Actually, I really liked Nathan Fillion in Firefly. If you’ve never seen it, get the series on DVD. Great stuff.
Now you’ve cinched it, I’ll be firing up my DVR as soon as I can find some time. Thanks.
Oh, Lee, I have been trying to get logged on here for ages. I keep forgetting my log name and password. I’m here now and hopefully won’t loose the info again.
I love, love, these reviews of Castle. I catch a lot of the mistake but you show me the ones I miss.
You forgot to mention the shoes. The high heels, not only high heels but the f***me spikes. I want to know how the ME and Beckett walk in them all day much less where them to a crime scene. The pool murder episode really showed them both wearing those heels but I caught them it a couple of other times, especially the ME. They were better saved when Beckett when to Castle book signing. When she walked in, oh my…..
I want the WRITER vest too. Maybe we should all write to the show. This would be a great moneymaker and publicity tool. The vest should be reasonable in price, too, after all we don’t need the Kevlar part.
Good point on research, Lee. By the way, where can I get one of those guns with all those nifty attachments?
I’m still out on Castle. The police procedure isn’t much worse than most TV. I was disgusted by the ex-wife and if she became a regular I don’t think I’d watch it again. Castle was such a mealy-mouthed wimp around her that I lost any respect for him.
It would be nice if they would do some research on police procedure. It’s not like there aren’t lots of resources for them.
And just for once, why can’t we see TV writers actually WRITING? All I’ve seen Castle do so far is hang up pages on a clothes line (what was that about anyway?) and sign a million hard cover copies of his book in a really big, really packed bookstore.
Not sure which I enjoy more–the show or these reviews! I want a vest like Castle’s. You should get one too.
I agree about the ex-wife. All she added to the show (IMO) was an excuse to throw more sex in there, as if there wasn’t enough of that on television already.
I watched a recording of last week’s just before this one, and was a little surprised at seeing a couple repetitious things–the superior’s insistence that they “catch this guy before he kills again,” and the killer masquerading as a cop to get more information.
Oh, and see you Friday!
Bobby – Hey, I’m just saying it wouldn’t hurt the writers of the show to do a little research. So why not start with my book?
Elena – I’m going to let Dave Swords answer your question. He’s also an expert in interview and interrogation.
I was witness to a situation that I’ve always wondered what the proper procedure actually was.
The police were questioning an eleven year old girl. The putative father authorized the questioning. The girl said she wanted an attorney. The cops ignored her request and insisted she answer the questions. They still did nothing when the alleged “father” slammed her across her head knocking her off her chair.

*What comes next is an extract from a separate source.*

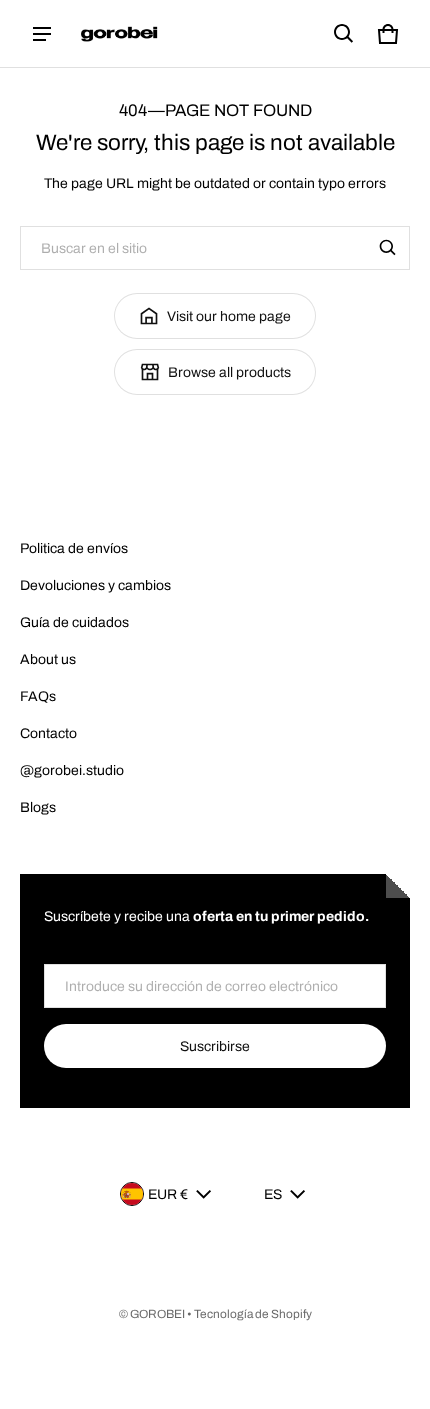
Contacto (48, 733)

They were still trying to make her answer questions when another officer came in to say that there were a number of outstanding warrents on the man. That ended the situation – they took the guy off.
The girl later told me that the guy wasn’t related in any way, just living there and had told her he would kill her mother if she didn’t give the answers he wanted her to give.
I’ve always thought the officers acted improperly with her. What do you think?
Damn. I keep forgetting to watch Castle on Mondays. Once again, excellent review here Lee And I love your photos this week, particularly the Hendrix. And of course your “subtle” self promotion of your book. 🙂
Good morning, Lee,
Good analysis. Too bad the ME was missing. She gives you a good opportunity to teach by example – her bad example.
One added comment about someone asking for a lawyer – you’re absolutely right in that once they say “lawyer” – you are done questioning. I just want to add that an officer can’t go back at them at any later time. The suspect must initiate contact. And then, as a practical matter, officers need to put it on tape and be very specific about the fact that the suspect initiated contact.
Of course, that would be a good way for a writer to have a detective blow a case and get a confession thrown out.